## Start Data section

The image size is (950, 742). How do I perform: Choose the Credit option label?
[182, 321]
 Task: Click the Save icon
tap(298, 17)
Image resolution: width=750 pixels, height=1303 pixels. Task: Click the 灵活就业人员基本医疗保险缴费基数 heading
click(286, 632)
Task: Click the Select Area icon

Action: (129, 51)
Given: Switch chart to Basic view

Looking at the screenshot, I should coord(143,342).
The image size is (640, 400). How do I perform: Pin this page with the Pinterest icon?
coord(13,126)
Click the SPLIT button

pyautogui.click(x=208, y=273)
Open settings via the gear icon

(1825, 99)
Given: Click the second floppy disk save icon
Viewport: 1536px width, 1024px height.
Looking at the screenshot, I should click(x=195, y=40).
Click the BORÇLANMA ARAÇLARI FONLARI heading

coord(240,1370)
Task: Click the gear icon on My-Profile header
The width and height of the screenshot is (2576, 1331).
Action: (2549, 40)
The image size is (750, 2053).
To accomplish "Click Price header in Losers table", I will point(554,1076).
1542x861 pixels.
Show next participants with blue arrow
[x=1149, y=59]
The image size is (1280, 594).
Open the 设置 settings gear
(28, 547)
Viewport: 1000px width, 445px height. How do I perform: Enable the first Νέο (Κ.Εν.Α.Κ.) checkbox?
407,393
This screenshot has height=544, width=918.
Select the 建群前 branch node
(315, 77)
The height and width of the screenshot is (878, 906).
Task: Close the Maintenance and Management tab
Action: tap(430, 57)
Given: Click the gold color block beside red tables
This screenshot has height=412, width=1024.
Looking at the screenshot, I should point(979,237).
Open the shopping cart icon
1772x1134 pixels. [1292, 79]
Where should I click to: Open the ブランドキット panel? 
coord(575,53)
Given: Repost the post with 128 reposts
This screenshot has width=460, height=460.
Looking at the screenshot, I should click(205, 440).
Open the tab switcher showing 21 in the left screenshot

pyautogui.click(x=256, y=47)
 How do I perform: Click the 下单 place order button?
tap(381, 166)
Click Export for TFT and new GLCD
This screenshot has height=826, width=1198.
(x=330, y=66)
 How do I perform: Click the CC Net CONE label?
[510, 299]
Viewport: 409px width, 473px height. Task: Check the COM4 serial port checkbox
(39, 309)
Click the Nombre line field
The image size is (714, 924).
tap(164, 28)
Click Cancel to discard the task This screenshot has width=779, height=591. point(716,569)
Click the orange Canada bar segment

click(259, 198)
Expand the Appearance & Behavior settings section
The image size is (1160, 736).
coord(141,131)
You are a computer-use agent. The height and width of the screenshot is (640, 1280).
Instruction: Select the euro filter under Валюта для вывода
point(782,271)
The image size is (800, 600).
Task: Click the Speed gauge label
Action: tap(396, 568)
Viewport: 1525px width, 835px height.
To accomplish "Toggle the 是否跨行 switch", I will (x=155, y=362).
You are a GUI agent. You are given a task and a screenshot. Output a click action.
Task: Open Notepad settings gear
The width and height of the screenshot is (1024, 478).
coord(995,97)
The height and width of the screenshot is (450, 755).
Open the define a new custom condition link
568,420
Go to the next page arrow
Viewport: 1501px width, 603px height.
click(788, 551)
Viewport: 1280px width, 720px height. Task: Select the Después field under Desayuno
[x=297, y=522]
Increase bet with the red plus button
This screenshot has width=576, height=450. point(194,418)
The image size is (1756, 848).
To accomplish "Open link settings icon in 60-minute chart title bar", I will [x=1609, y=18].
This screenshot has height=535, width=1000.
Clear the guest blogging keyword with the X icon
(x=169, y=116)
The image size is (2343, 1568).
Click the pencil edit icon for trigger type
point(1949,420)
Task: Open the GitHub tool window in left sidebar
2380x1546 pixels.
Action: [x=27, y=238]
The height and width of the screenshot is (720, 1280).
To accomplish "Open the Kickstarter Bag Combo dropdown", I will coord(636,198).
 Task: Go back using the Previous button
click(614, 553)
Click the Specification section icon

## End Data section

Render the records as a JSON list of strings, starting at the line that contains "The image size is (640, 400)." and ending at the line that contains "I will point(554,1076).". Give one string per line, include both end lines, and omit blank lines.

[
  "The image size is (640, 400). How do I perform: Pin this page with the Pinterest icon?",
  "coord(13,126)",
  "Click the SPLIT button",
  "pyautogui.click(x=208, y=273)",
  "Open settings via the gear icon",
  "(1825, 99)",
  "Given: Click the second floppy disk save icon",
  "Viewport: 1536px width, 1024px height.",
  "Looking at the screenshot, I should click(x=195, y=40).",
  "Click the BORÇLANMA ARAÇLARI FONLARI heading",
  "coord(240,1370)",
  "Task: Click the gear icon on My-Profile header",
  "The width and height of the screenshot is (2576, 1331).",
  "Action: (2549, 40)",
  "The image size is (750, 2053).",
  "To accomplish \"Click Price header in Losers table\", I will point(554,1076)."
]